Feeding Birds in Your Yard
Feeding Birds in Your Yard
Designed by Brenda Hyde
All Rights Reserved
Feeding the birds in your backyard or frontyard is an easy, fun and educational family project.
Try to place your feed and feeders near evergreens or hedges. This will give the birds a place to perch
and they will feel more comfortable and secure in visiting you. Be sure to clean your feeders once a
month in warm weather and every other month in the cold weather. Use one cup bleach to 9 cups water
to rinse them out. This will help prevent the spread of disease.

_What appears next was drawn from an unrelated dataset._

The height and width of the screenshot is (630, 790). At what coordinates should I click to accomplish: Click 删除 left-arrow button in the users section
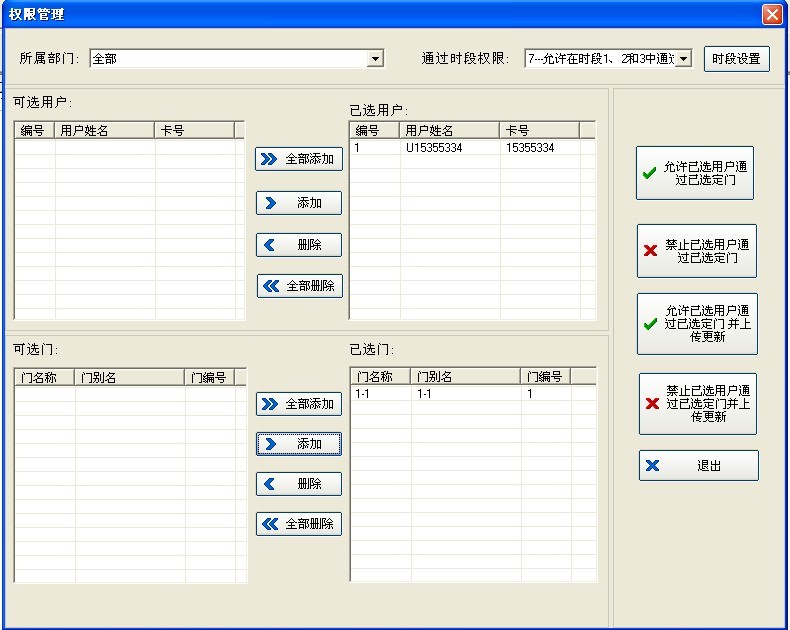[299, 245]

Besides using the feeding suggestions below, birds also need a water source. A shallow birdbath can be used or a large container pot tray is also good. Be sure to change the water daily and rinse out the tray or bath. For winter use, when it freezes, you can buy electric heaters that are made for this purpose.
Remember as you plan out your birdfeeding station that birds are as different as people. They have different likes and dislikes. Some birds such as Mourning Doves and Juncos like cracked corn that is on at ground level. They are called ground-feeders. Goldfinches and Purple finches like tube feeders that hang higher up. Then again there are those friendly, easy going birds that will feed anywhere and on any type of seed, such as Sparrows and Blue Jays. If you keep a birdwatching diary you will be able to record the different birds and their habits so you can adjust your feeding station to the birds in your area.
Easy Feeding Stations1. Put aside as bowl or paper sack, and each day put your scraps of bread, popcorn, cereal, plain donuts or cake in the container; uncovered. Every few days spread them out in your yard on a dry day. Make sure you put them where you can watch the birds.
2. If they have an old tray or very flat pan, you can buy some inexpensive bird seed from the bulk food department at the grocery store. Each morning sprinkle a couple handfuls in the tray or pan. This way, you will be setting up a schedule for the birds to feed in your yard.
3. You can use this same seed for Seed Pinecones. Tie a piece of string or yarn to the top of a pine cone. Spread peanut butter all over the pine cone, then roll it in some of the seed you have placed on a plate or bowl. Hang it from a fence or tree branch for the birds.
Be PatientThe first time you try these projects it may take the birds a day or two to find your special bird meals. Don't worry, they will find it! Birdwatching and feeding doesn't have to be expensive or complicated. Buy an inexpensive school notebook and each family member can record the birds they see in your yard next to the date and time. Be sure to note what they were eating when you saw them, so you will be able to observe what works best in your yard. Be sure to visit your library for books that have detailed pictures and descriptions of the birds in your part of the world. This will help you to identify them. Once you start this special family project you will want to continue it for years to come!